There is an impending storm heading towards corporate IT, and the outlook doesn’t look sunny for cash-strapped, time-constrained IT departments. Just like in 1999 with Y2K, there is an absolute deadline – support for SAP ECC 6, the core component of SAP’s enterprise software platform, will end in 2025.

Then there is the upgrade. As Computer Weekly has found, moving to the next version of SAP, S/4 Hana, is not a simple upgrade. Yes, the technical stuff to get S/4 Hana running can be achieved in three months or so. But this is only viable in a greenfield installation. In the real world, businesses have accumulated vast amounts of enterprise software over time, intricately linked to enable business data to flow across these disparate systems in as seamless a fashion as possible. The people who originally implemented these highly complicated integrated systems are either well on their way to retirement, if they are in-house, or long gone, if the project was handled by a system integrator. And new IT staff are not exactly banging on the door with SAP skills.

In fact, it is widely recognised that there is an S/4 Hana skills shortage and the younger generation of IT professionals simply do not find SAP sexy enough to invest the time and effort to learn it. In many ways, the SAP systems currently running businesses have become a kind of technical debt. The data that flows through these companies has become essential to keep the business running, yet few organisations have a sound understanding of these workflows, how the data flows between enterprise applications to support a business process.
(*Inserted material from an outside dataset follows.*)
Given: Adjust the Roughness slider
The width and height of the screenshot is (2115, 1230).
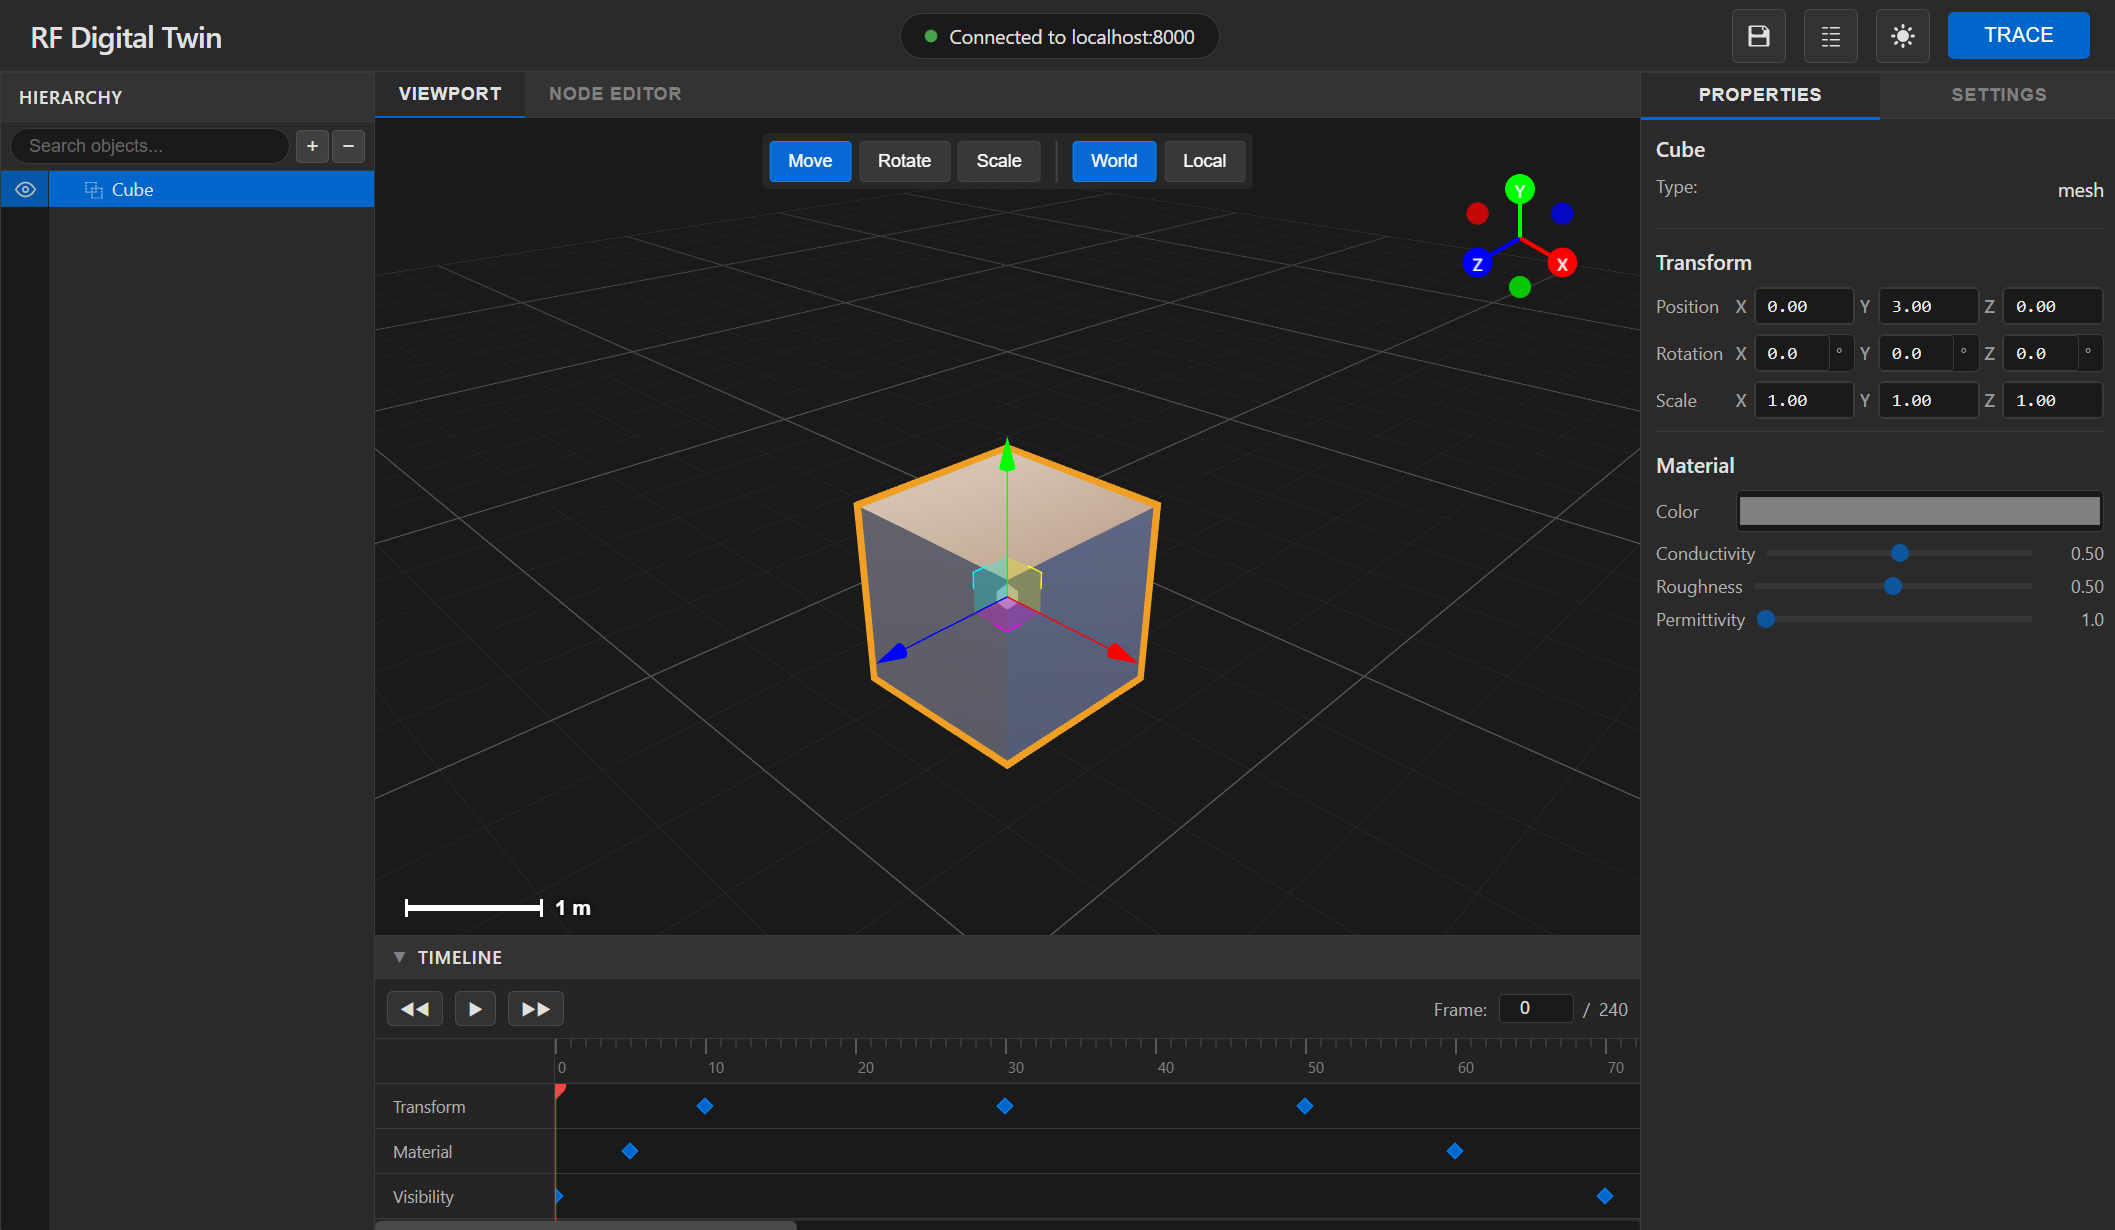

Experts have forecast that most of the time in implementing S/4 Hana will be taken up by understanding and cataloguing these data flows. Some companies will opt for third-party maintenance to extend the life of their existing SAP system, while others will replace SAP with something else. But as businesses start building a digital core, irrespective of whether they deploy S/4 Hana or implement something entirely new, the preparatory work in understanding data flows will be an essential step to take.